“Terra promessa”, i rimandi al western
Nel film di Arcel, in concorso all’ultima Mostra di Venezia, lo scontro tra Bene e Male, tra risvolti narrativi tesi e incalzanti. Fino al finale, quasi favolistico, che rimette a posto le cose
Danimarca, 1755. Il capitano Ludvig Kahlen, caduto in disgrazia dopo una onorata carriera nell’esercito, per riscattarsi dichiara il proposito di voler conquistare la brughiera danese, territorio da sempre selvaggio e abbandonato e fondare lì una colonia in nome del Re. Così potrà ricevere il titolo nobiliare che ha sempre desiderato. È il punto di partenza di Terra Promessa (titolo originale: Bastarden) diretto da Nikolaj Arcel, film passato in concorso alla recente Mostra di Venezia ampliando, con la presenza della Danimarca, il ventaglio delle nazioni presenti in cartellone.

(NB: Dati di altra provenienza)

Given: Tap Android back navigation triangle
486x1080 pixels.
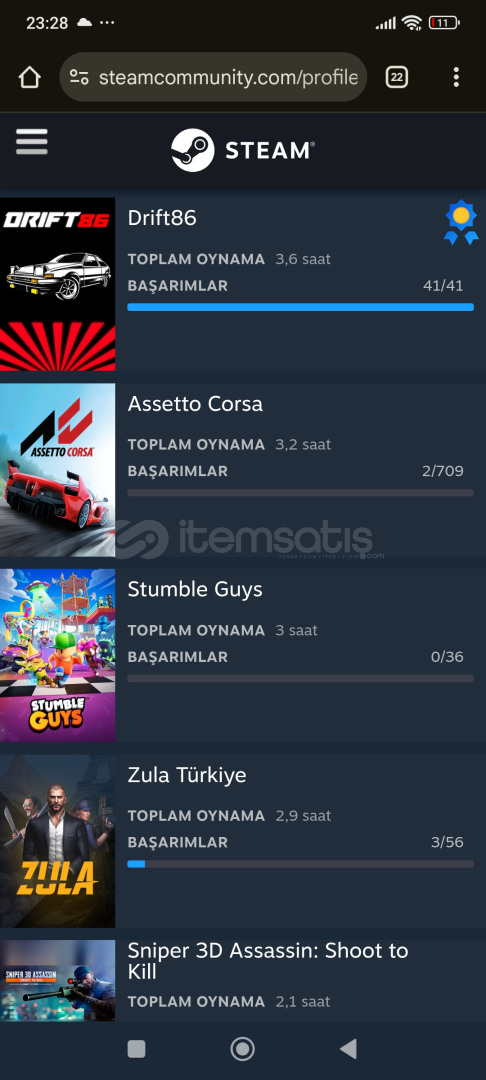Looking at the screenshot, I should 348,1049.
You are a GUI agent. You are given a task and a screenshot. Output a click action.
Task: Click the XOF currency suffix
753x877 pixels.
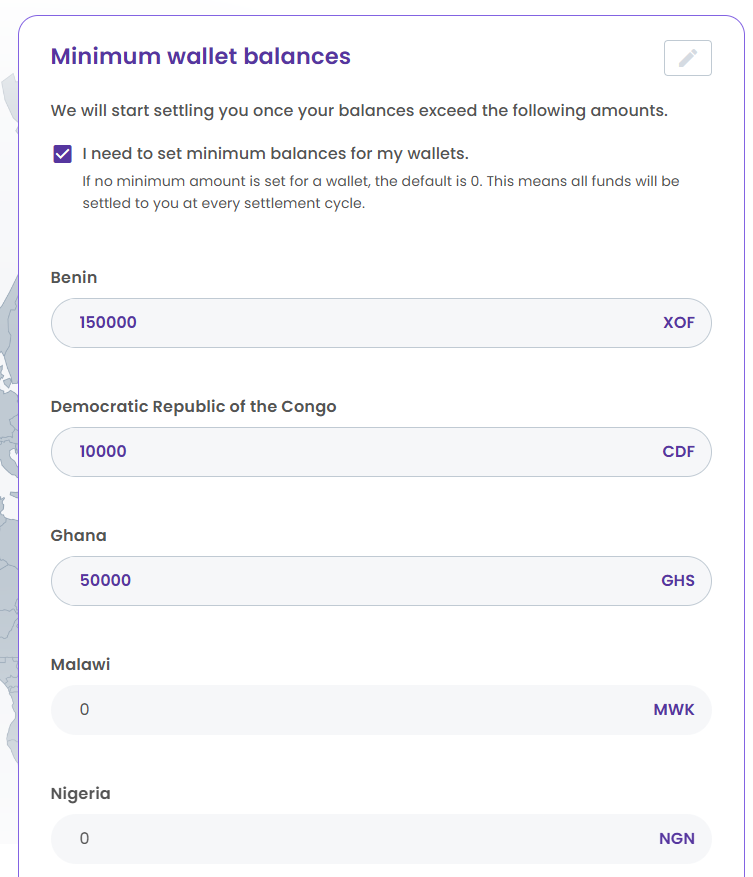click(x=679, y=323)
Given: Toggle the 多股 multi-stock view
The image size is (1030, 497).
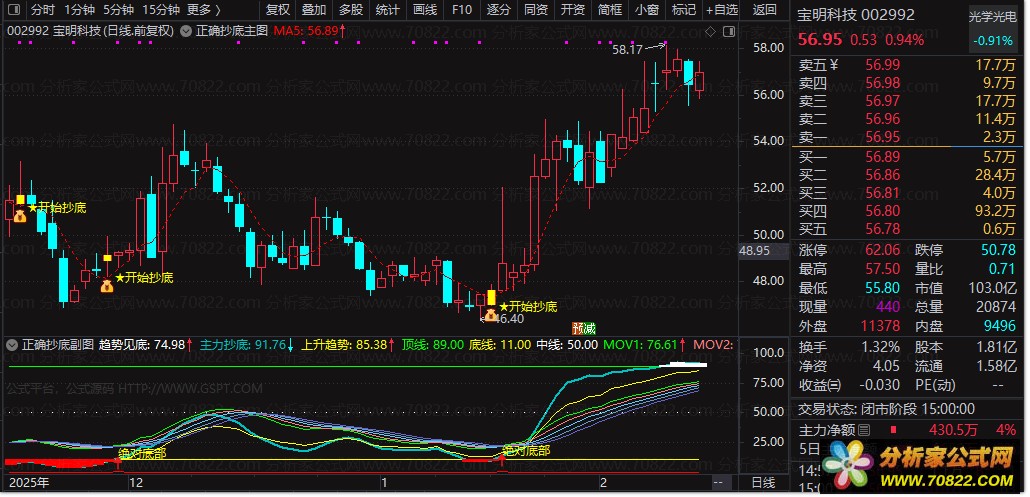Looking at the screenshot, I should pyautogui.click(x=350, y=10).
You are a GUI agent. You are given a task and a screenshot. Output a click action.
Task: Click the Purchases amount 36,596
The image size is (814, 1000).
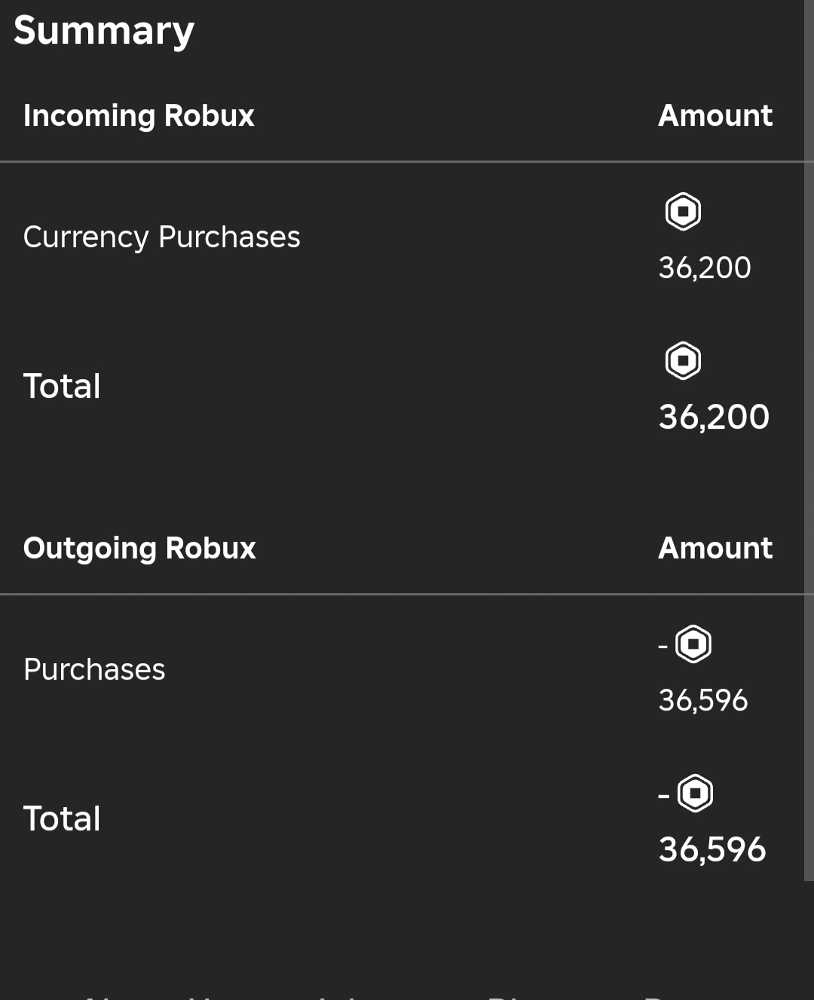(x=703, y=700)
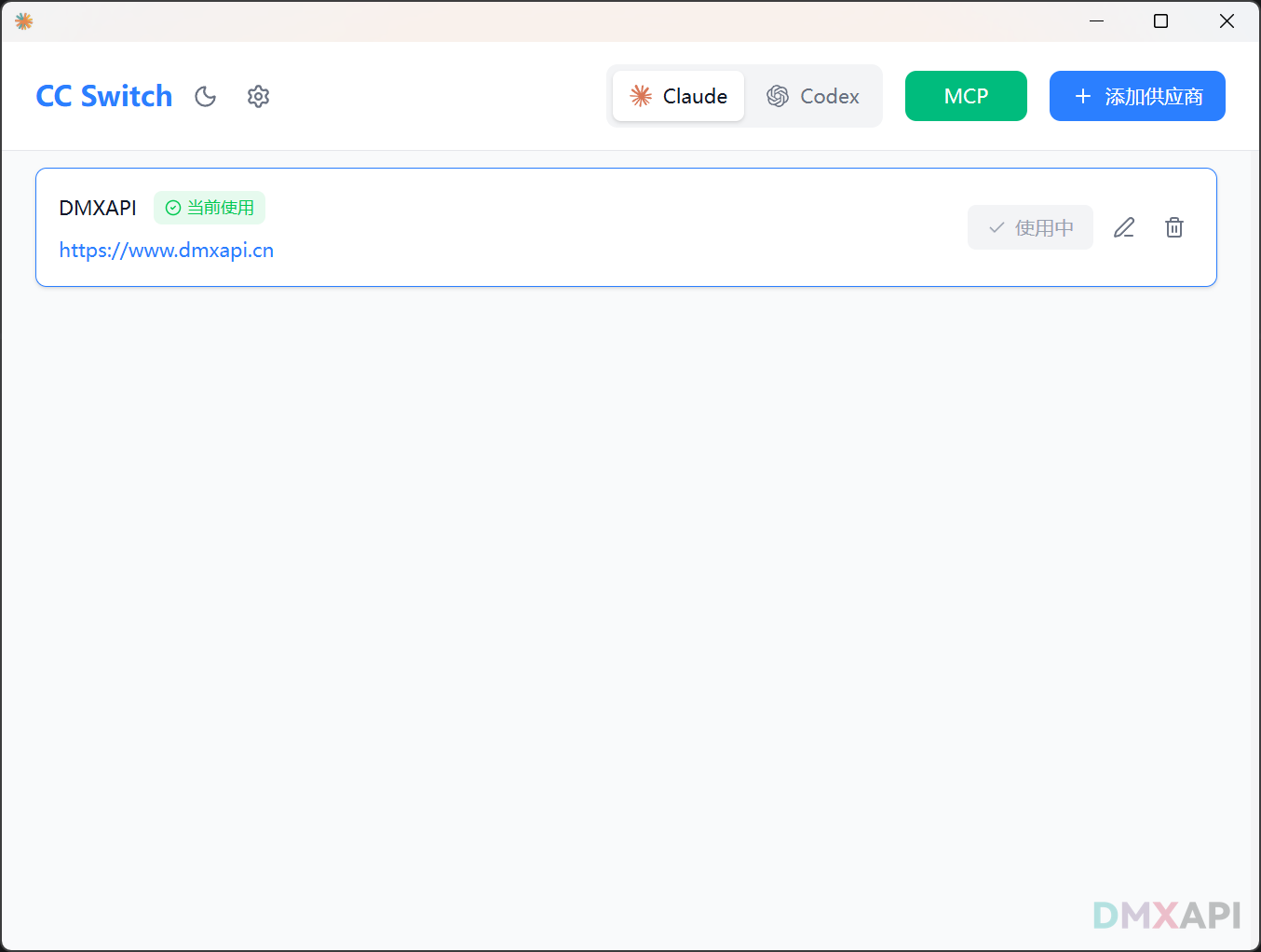The width and height of the screenshot is (1261, 952).
Task: Open the MCP management panel
Action: click(966, 96)
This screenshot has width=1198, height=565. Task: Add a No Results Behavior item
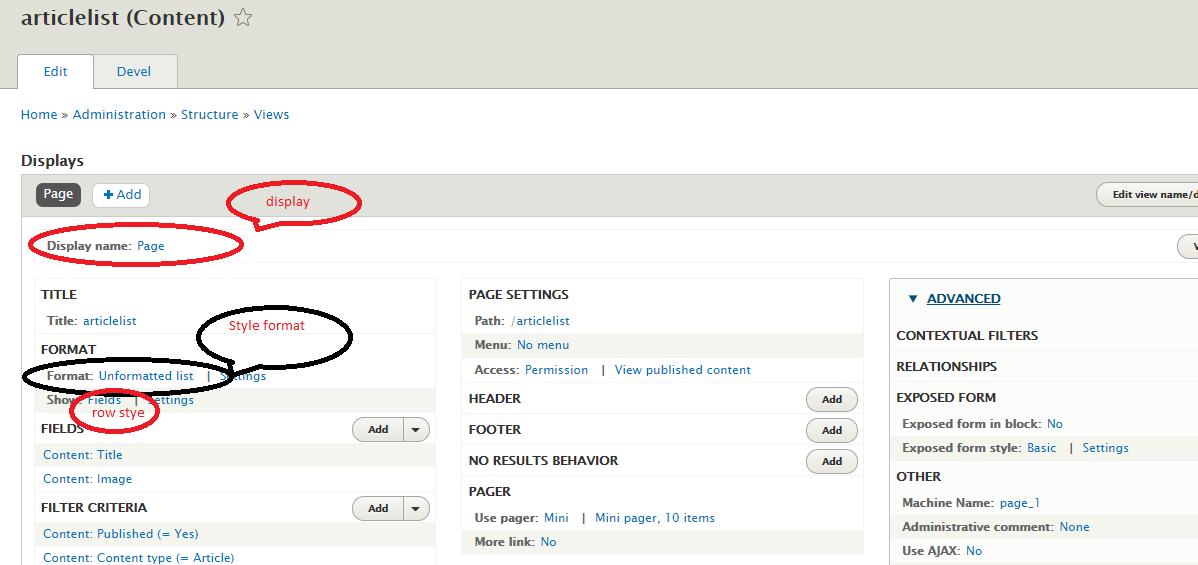[831, 461]

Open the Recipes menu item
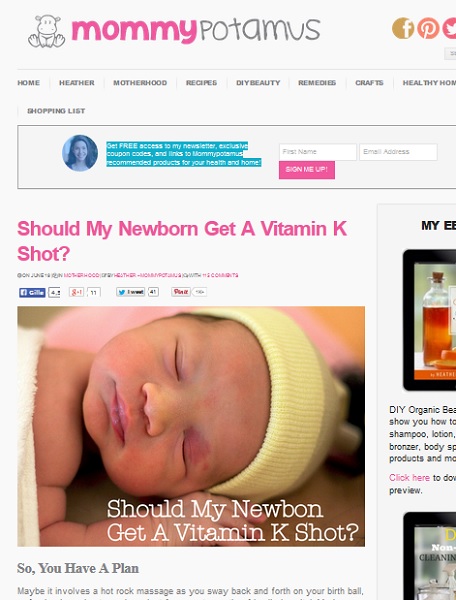pos(201,83)
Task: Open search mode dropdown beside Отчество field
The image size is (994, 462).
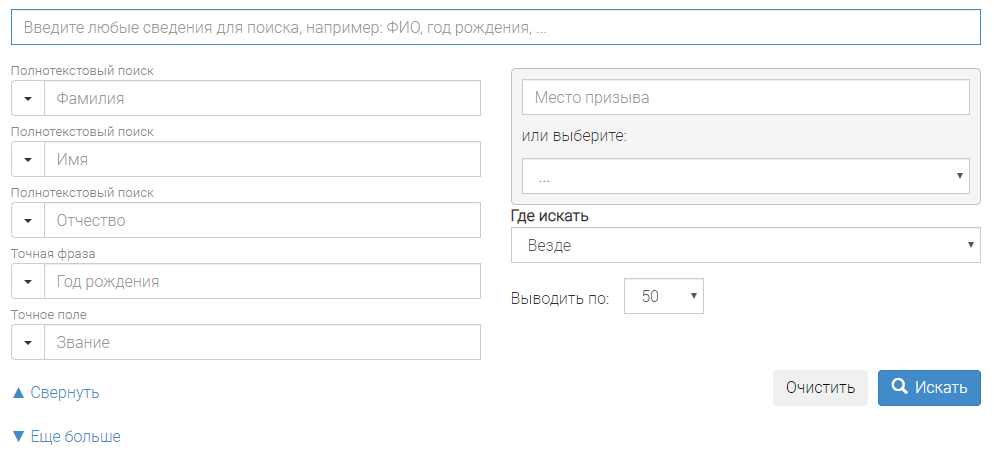Action: coord(28,220)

Per meglio definire il progetto del capitano Kahlen si può usare il nome più appropriato di “sincero utopista”. Tale infatti appare da subito l’ufficiale che, non chiedendo da subito finanziamenti in denaro, ottiene con facilità il permesso sia per la proprietà sia per il successivo titolo nobiliare. Purtroppo Kahlen non ha fatto i conti con la presenza sul territorio di un latifondista che, privo di qualsiasi scrupolo morale, vuole far prevalere la maggiore anzianità del proprio titolo che gli darebbe diritto alla proprietà del terreno.
Muovendo da queste premesse, è ragionevole essere d’accordo con quanti, fin dalla proiezione veneziana, hanno visto muoversi in filigrana uno scenario che ha richiamato molti riferimenti a un genere filmico molto battuto e frequentato, quello del western. I punti di richiamo ci sono tutti: la terra “nuova” da conquistare; nuove città da fondare e far crescere; l’uomo dai buoni propositi (Ludvig), il cattivo (il latifondista) che si diverte a far male e spezzare i sogni altrui. Da ultima (ma in realtà alla fine le parti si rovesciano) c’è la donna forte pronta ad affrontare le avversità per raggiungere il traguardo desiderato.
Dalla struttura del western classico però il film riesce a uscire e accostare una propria originalità grazie a una regia che, utilizzando abilmente la suggestione dei luoghi e delle location, proietta ogni azione su uno sfondo inedito e di insolita vitalità. Dentro questa cornice, Bene e Male si scontrano con crescente durezza, facendo arrivare ufficiale e latifondista a momenti di forte crudeltà e di tragica vendetta reciproca. Da qui, attraverso una serie di risvolti narrativi tesi e incalzanti, emerge in tutta la sua importanza la figura del capitano Ludwig, cui presta grande credibilità, grazie ai tratti del viso tra irriducibile durezza e improvvisa dolcezza, l’attore Mads Mikkelsen, il più noto attore danese.
Nato a Copenaghen nel 1972, Arcel ha diretto quattro lungometraggi a partire dal 2002 e ha detto di considerare questo di oggi, finora, «come il mio film più personale». Di certo un film che non lascia indifferenti per struttura, ribaltamento dei ruoli e un finale quasi favolistico che rimette a posto le cose, ripristinando la giusta gerarchia tra pazienza, gentilezza e prevalenza degli affetti familiari.